Born in Bebington in 1871, Lottie Dod can lay claim to being one of the greatest sportswomen this country has ever produced and deserves to be a household name.
She was born the youngest of four children to Joseph and Margaret Dod. Joseph, from Liverpool, had made a fortune in the cotton trade and when she was 11, Lottie joined the Rock Ferry Tennis Club in Birkenhead.

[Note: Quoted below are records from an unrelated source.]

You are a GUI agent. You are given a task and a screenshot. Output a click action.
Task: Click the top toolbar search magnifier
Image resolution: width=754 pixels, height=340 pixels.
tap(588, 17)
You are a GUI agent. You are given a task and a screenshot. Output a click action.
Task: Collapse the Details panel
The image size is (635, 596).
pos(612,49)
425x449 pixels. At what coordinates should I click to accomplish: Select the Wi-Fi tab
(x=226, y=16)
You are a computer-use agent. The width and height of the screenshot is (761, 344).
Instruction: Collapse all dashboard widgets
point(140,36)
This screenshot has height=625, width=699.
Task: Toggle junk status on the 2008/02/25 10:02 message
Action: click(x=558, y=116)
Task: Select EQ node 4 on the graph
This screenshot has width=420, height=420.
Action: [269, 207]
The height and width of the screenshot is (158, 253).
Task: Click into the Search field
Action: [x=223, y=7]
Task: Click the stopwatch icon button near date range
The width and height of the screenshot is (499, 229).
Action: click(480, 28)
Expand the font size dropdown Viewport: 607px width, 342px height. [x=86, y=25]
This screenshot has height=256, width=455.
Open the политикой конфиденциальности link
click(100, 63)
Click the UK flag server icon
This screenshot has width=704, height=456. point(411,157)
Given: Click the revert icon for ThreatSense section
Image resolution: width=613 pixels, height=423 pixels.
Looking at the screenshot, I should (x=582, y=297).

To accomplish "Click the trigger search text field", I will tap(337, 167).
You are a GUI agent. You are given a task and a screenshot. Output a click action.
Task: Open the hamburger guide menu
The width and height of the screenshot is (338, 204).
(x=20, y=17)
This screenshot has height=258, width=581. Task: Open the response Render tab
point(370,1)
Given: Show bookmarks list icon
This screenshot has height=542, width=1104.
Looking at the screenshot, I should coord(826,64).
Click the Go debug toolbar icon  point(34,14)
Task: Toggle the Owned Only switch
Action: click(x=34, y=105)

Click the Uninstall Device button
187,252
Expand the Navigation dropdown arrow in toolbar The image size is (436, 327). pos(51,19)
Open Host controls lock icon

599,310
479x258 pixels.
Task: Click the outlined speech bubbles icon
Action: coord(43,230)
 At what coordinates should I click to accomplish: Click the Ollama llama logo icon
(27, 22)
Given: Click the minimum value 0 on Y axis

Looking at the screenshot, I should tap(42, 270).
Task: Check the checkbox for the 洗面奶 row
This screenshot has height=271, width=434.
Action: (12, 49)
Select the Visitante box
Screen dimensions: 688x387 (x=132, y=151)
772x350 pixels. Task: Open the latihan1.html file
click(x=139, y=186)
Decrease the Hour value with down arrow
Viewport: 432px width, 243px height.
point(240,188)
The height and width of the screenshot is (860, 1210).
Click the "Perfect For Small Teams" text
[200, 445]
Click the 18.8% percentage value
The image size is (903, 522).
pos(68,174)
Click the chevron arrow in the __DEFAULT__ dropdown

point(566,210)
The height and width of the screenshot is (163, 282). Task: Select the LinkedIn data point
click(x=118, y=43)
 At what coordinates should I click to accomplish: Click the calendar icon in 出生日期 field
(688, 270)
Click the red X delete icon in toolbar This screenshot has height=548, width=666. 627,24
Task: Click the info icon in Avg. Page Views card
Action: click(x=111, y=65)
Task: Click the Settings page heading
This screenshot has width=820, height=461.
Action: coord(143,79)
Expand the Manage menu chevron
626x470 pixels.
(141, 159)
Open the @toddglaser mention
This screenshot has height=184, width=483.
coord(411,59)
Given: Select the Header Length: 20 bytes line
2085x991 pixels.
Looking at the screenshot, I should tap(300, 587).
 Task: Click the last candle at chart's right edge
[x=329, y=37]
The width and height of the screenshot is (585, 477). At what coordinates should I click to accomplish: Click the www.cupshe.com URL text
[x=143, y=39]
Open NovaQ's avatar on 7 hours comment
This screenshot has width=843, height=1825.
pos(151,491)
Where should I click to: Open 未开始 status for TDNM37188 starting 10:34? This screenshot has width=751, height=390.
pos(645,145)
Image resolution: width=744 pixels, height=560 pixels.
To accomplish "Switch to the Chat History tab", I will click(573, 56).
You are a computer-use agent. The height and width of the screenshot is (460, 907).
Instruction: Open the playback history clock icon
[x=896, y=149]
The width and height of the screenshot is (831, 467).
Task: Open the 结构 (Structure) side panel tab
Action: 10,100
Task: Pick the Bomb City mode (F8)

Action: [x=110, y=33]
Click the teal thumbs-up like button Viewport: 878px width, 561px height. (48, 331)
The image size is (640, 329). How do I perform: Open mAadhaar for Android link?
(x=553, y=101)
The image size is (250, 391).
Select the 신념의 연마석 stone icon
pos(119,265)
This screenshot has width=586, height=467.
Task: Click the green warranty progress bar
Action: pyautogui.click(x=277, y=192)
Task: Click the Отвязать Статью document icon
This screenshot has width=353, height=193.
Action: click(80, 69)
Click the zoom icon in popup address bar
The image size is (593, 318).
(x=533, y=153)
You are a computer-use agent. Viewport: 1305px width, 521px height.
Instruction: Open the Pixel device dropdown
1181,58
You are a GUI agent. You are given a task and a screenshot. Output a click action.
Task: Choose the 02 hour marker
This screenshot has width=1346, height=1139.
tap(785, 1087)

Nicknamed ‘little wonder’ by the press, she went on to win the women’s title at Wimbledon five times, the first when she was only 15 in the summer of 1887. She remains the youngest ladies’ singles champion, but her achievements didn’t stop there. At the age of 21, she became the English women’s golf champion in 1904 and then won a silver medal for archery at the 1908 Olympics, while also playing twice for the England hockey team.
Lottie also rode a toboggan on the famous Cresta run and was a world class ice skater and mountaineer. She died in 1960 aged 88 while she listening to the Wimbledon radio broadcasts in bed.
Although not strictly from Wirral (he was born in Stockport), Fred Perry spent much of his childhood in Wallasey, where his father Samuel Perry, a cotton spinner, was involved in local politics. He attended Liscard Primary School and Wallasey Grammar School before moving to West London in his teens.
Perry won three consecutive Wimbledon championships from 1934 to 1936 and was World Amateur number one tennis player during those three years. Prior to Andy Murray in 2013, Perry was the last British player to win the men’s Wimbledon championship, in 1936, and the last British player to win a men’s singles Grand Slam title until Andy Murray won the 2012 US Open.
He died in 1995 aged 85, but his name lives on in the iconic sportswear company he launched in 1952.